19/08/2024 | News release | Distributed by Public on 20/08/2024 21:07

Introducing KVP10k: A comprehensive dataset for key-value pair extraction in business documentsAI

19 Aug 2024
Technical note
3 minute read

Introducing KVP10k: A comprehensive dataset for key-value pair extraction in business documents

Developed by a team at IBM Research, the open-source KVP10k dataset is designed to tackle one of the most challenging problems in the field: extracting key-value pairs from a wide range of business documents without predefined keys. The KVP10k dataset will be showcased at the 2024 ICDAR conference.

What exactly are key-value pairs and why are they important?

Key-value pairs (KVPs) are a data representation method where each "key" is linked to a specific "value." In the context of business documents like invoices, purchase orders, or forms, key-value pairs are used to organize and store information efficiently. The key represents the identifier or label (such as address, invoice number, or total amount) and the value provides the actual data corresponding to that key (for example, the street address, a unique invoice identifier, or the amount due). While there can be cases where multiple values are connected to one key, our focus is primarily on a one-to-one matching of keys to values.

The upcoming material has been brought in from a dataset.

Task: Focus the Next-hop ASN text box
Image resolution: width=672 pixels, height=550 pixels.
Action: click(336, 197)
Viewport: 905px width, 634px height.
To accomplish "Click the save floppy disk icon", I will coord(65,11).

KVPs allow us to process structured data from various document formats, improving efficiency and reducing errors. They support automated data entry, enable interoperability between different business systems, and facilitate comprehensive data analysis and reporting. This makes KVPs a requirement for modern, data-driven businesses aiming for operational efficiency and accurate data management.

What sets KVP10k apart?

Unlike existing datasets that focus on Key Information Extraction (KIE) with predefined keys, KVP10k introduces a new challenge - extracting KVPs across a variety of templates and complex layouts, without relying on predefined keys. This opens up the possibility of truly dynamic information extraction, crucial for handling real-world documents that exist in the legal, financial, and healthcare sectors.

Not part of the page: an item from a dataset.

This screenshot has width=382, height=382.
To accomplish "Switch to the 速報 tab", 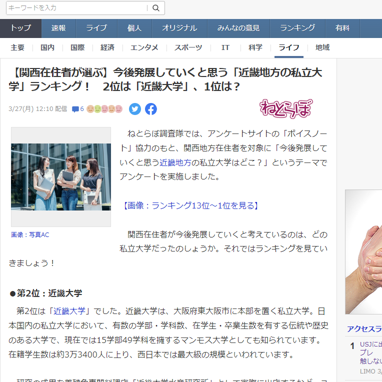I will pyautogui.click(x=59, y=28).
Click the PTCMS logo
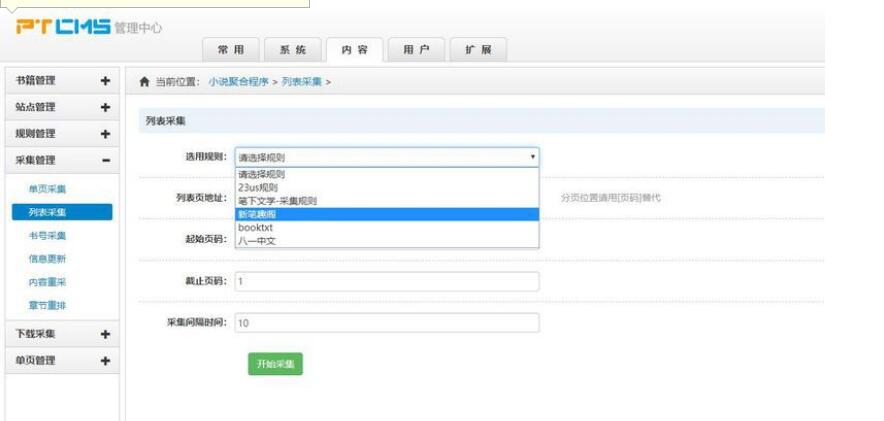The image size is (884, 421). point(63,26)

The dataset contains over 10,000 richly annotated images, making it one of the most extensive of its kind. Each image in KVP10k has been meticulously annotated to provide both the keys and values along with their interrelations, reflecting real-world complexity and diversity of examples. This detailed annotation facilitates deeper learning and more accurate model training, crucial for developing robust document processing systems.

As shown in the figure below, KVP10k stands out among various datasets by providing a significantly higher number of documents, entities, keys, values, and links, enabling more comprehensive and effective training for document processing models.

A comparative overview of KVP10k versus other datasets, comparing the number of documents, entities, keys, values, and links.

Businesses today are inundated with vast amounts of unstructured data, much of which comes in the form of documents like invoices, contracts, and reports. The ability to efficiently extract and use the information contained within these documents can significantly enhance decision-making and operational efficiency. KVP10k addresses this need by providing a dataset that mirrors the complexity of real-world documents, including variations in layout, terminology, and structure.

Research and practical applications

KVP10k isn't just a dataset - it's also a benchmark for evaluating the performance of information extraction models. It includes a challenging mix of elements from both KIE and KVP extraction tasks, offering a comprehensive framework for developing and testing new models. This makes it an invaluable resource for researchers aiming to push the boundaries of what's possible in document understanding technologies.

For practitioners in the field, the diverse and richly annotated dataset offers a realistic testing ground for refining algorithms and systems designed to process complex documents. By providing a broad array of document types and detailed annotations, KVP10k helps train models that are not only accurate, but also adaptable to various industries and document types. An example of the annotation is shown in the figure below.

The team created a fine-tuned version of the Mistral 7B AI language model using the KVP10k dataset. This ready-to-use model exemplifies the practical application of the dataset, offering a robust baseline for other developers to improve upon.

An example of an annotated image in the KVP10k dataset.

KVP10k sets a new standard for datasets in the domain of document information extraction. With its focus on non-predetermined KVP extraction and the inclusion of real-world document complexities, it offers a unique resource that promises to drive forward the state of the art in document analysis. As the open-source community begins to leverage KVP10k, we anticipate a new wave of technologies capable of transforming the landscape of business document processing.